Después de los días de rigor dedicados a las misas por su alma venía el aparato formal. Teniendo en cuenta que la escena se desarrolla en el palacio real, sería esto lo que deberíamos ver:
En un extremo de la sala real, una gran cama de estado elevada sobre una plataforma de dos escalones, rematada por un dosel de tapiz del que colgaba una tela de oro que caía hasta el suelo todo en derredor. Sobre la cama no se colocaba el ataúd sino una efigie o maniquí del soberano hecho de madera, cera o cuero, con el rostro tomado de la mascarilla mortuoria y vestido con sus mejores galas y todos los elementos que hacen alusión a su realeza: corona, mano de cera (mano de la justicia) y cetro. A los pies de la cama, dos taburetes con una cruz y una patena con agua bendita y un hisopo; lo custodian dos heraldos de armas que ofrecen el hisopo a todos los asistentes para que bendigan con él la efigie del monarca. No hay lutos, sino colgaduras de terciopelo azul con tela de oro.

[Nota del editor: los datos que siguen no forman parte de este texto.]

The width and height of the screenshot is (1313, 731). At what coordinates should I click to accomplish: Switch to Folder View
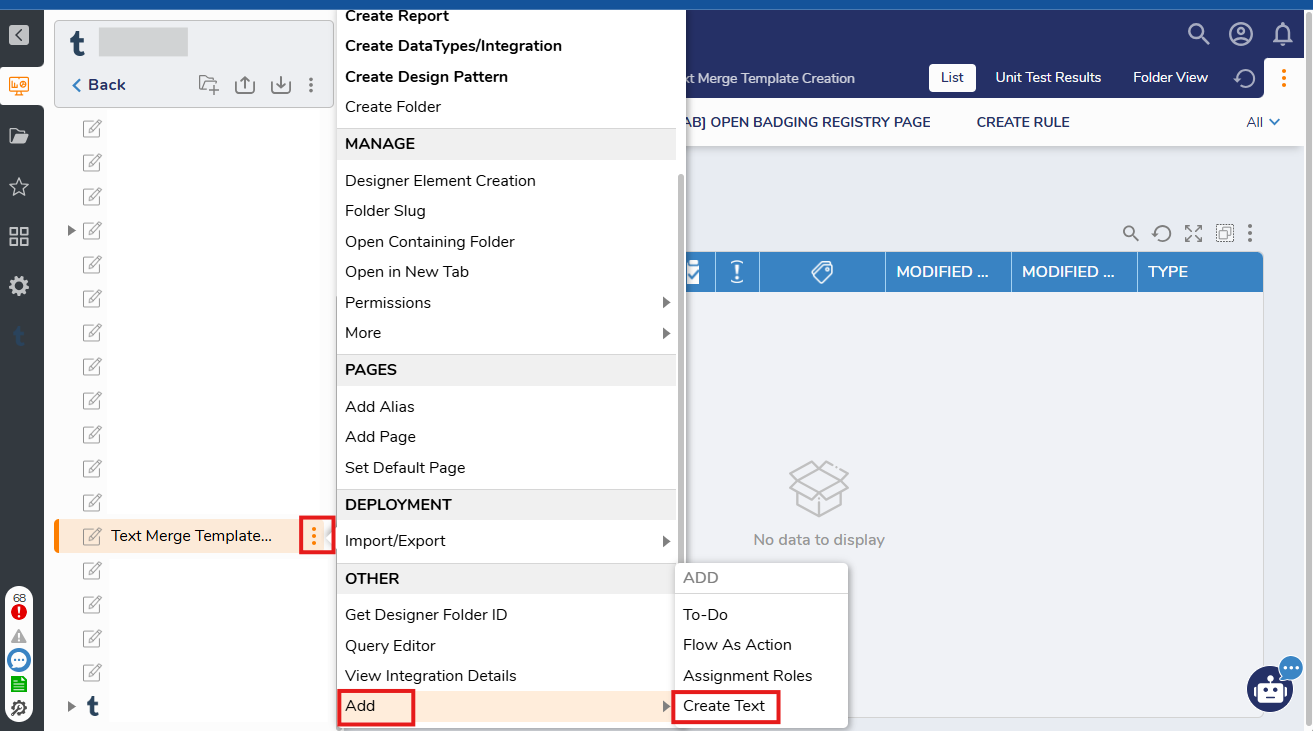pyautogui.click(x=1170, y=77)
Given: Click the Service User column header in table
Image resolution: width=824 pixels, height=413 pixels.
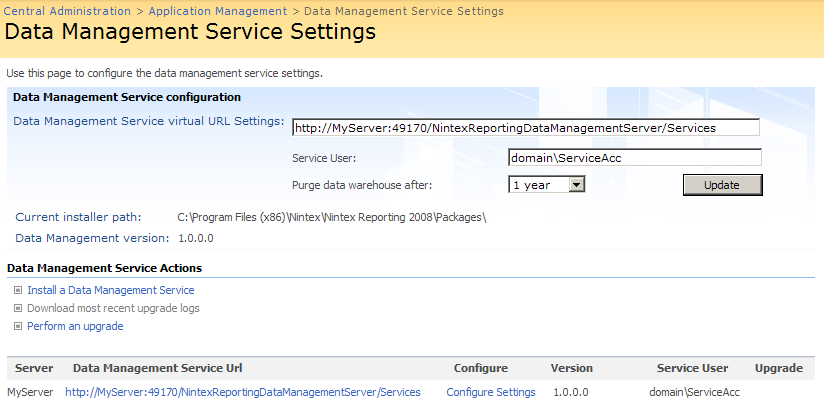Looking at the screenshot, I should coord(692,368).
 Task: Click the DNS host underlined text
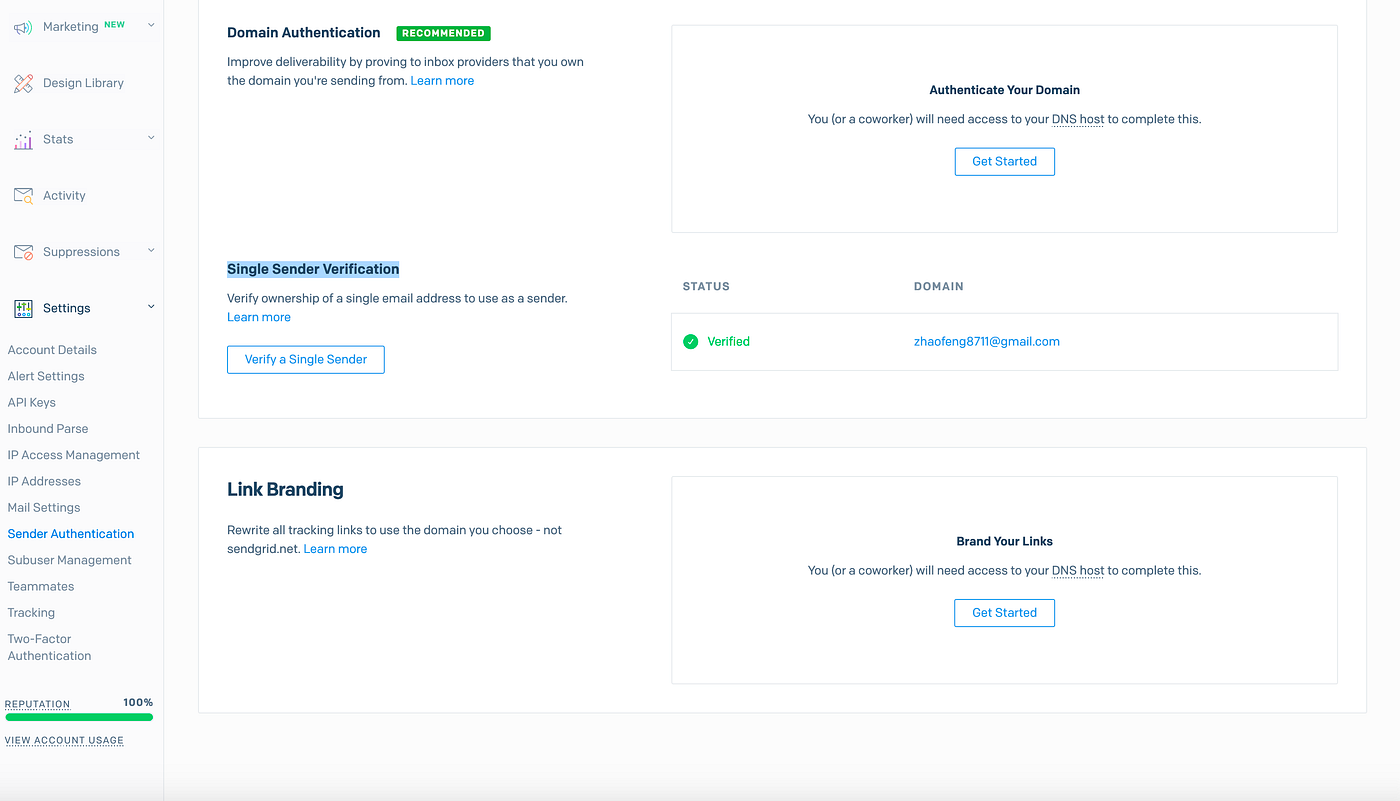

Al otro extremo de la sala se levanta un altar, desde donde se ofician constantes misas por el alma del monarca. Y todo esto iluminado tan sólo por dos cirios a los pies de la cama mortuoria y otros dos en el altar. El espectáculo está asegurado pero va más allá. A lo largo de las paredes se disponen bancos para los asistentes y durante los once días que dura esta función, se celebran banquetes oficiales en la misma sala siguiendo punto por punto el protocolo de servicio de mesa al modo en que se hacía cuando el monarca estaba vivo; de hecho, los servidores han de actuar como si estuviera vivo presentándole las viandas, el pan, el vino… Las comidas terminaban con el canto de De profundis.
Y durante todo este tiempo, el ataúd con los restos del monarca está guardado en alguna salita contigua. Pasados los once días, se cambia la decoración de la sala y se cubre de terciopelos negros. Se retira la cama y la efigie (que luego será llevada en procesión en la ceremonia formal de Saint-Denis) y se coloca un catafalco en el extremo con el ataúd cubierto por un dosel de terciopelo negro.
El cadáver no se veía, no estaba expuesto pues el tremendo lapso de tiempo que requerían tantos actos daba lugar a la corrupción del cadáver. Esa función la cumplía la efigie.
Semejante despliegue fúnebre no es gratuito. La muerte de un Rey o una Reina no es un acontecimiento cotidiano, sino un momento aprovechado para exaltar la imagen de la Corona lleno de elementos simbólicos y ritos de profundo significado (como la distinción entre el cuerpo mortal y cuerpo real del monarca). Un funeral real es una exaltación de la Corona. Y Claudia es la reina de Francia.
De nuevo he de insistir: no es un velatorio normal de hoy en día, es todo un acontecimiento. Si el protocolo es estricto en la Corte en la vida diaria, en un funeral real llega al paroxismo. No deberíamos poder siquiera identificarlo como un funeral sino como algo incomprensible a nuestros ojos del siglo XXI. Ni siquiera el dolor por la pérdida está presente. Es una función de teatro."